La versione della Fondazione Brigitte Bardot - 2/2
La Fondation Brigitte Bardot dà però una versione diversa. Un portavoce ha ricordato che la vendita era stata approvata nel giugno scorso dal consiglio di amministrazione con il voto di tutti i componenti, compreso lo stesso d’Ormale, che allora ne era presidente. Lui ribatte di non avere capito che la decisione riguardasse proprio oggetti di questo tipo. La Fondazione sottolinea inoltre che in passato era stata la stessa Bardot a mettere all’asta alcuni dei propri beni più preziosi per finanziare l’attività a favore degli animali.
La tensione arriva pochi giorni dopo un altro strappo: il consiglio di amministrazione ha infatti revocato a d’Ormale la presidenza della Fondazione, affidandola a Max Guazzini, ex presidente del gruppo NRJ. L’85enne resta comunque amministratore dell’organizzazione e lamenta anche di non poter più accedere liberamente alla Madrague, dove dice di aver vissuto per 35 anni.
L’asta offre uno sguardo sul quotidiano di Brigitte Bardot: 285 oggetti personali esposti all’Hôtel Drouot tra i quali occhiali, accendini, cappelli, cesti di vimini, casseruole, orologi, stivali e altri ricordi conservati nelle sue case. Molti hanno una base d’asta inferiore ai cento euro. L’ex segretario personale dell’attrice, Franck Guillot, ha raccontato che Bardot chiamava affettuosamente quei piccoli oggetti le sue “merdouilles” e tendeva a conservare praticamente tutto.

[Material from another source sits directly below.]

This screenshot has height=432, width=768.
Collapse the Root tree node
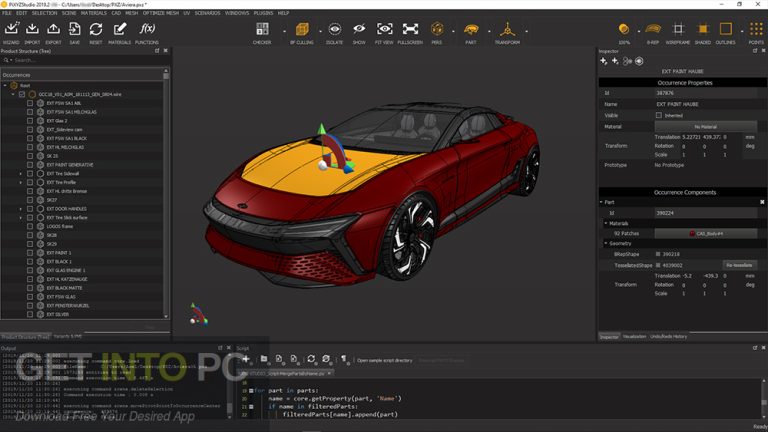(x=5, y=85)

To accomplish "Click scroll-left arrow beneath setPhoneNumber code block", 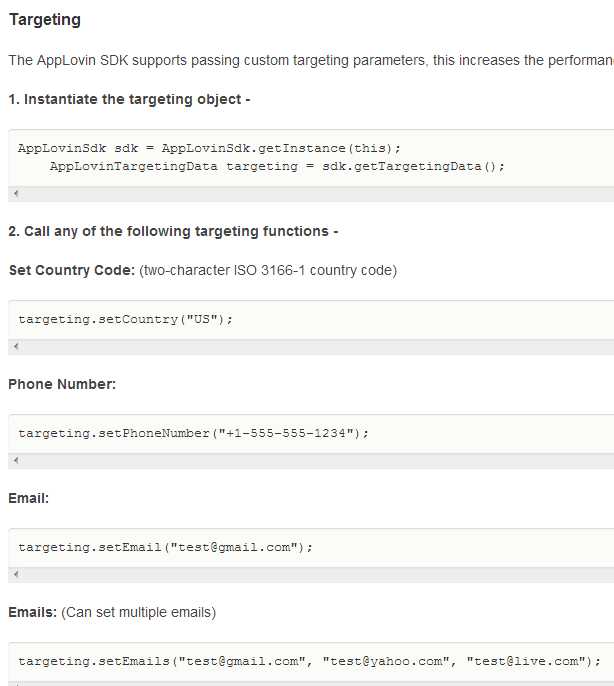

Tra i pezzi più particolari figurano anche due collari appartenuti ai suoi animali, una Olivetti Lettera 22, un Kamasutra illustrato, un disegno di Jean-Jacques Sempé, un autoritratto di Bardot e un ritratto di Roger Vadim realizzato dalla stessa attrice. Il ricavato della vendita sarà destinato alla Fondation Brigitte Bardot e al figlio unico della star, Nicolas-Jacques Charrier.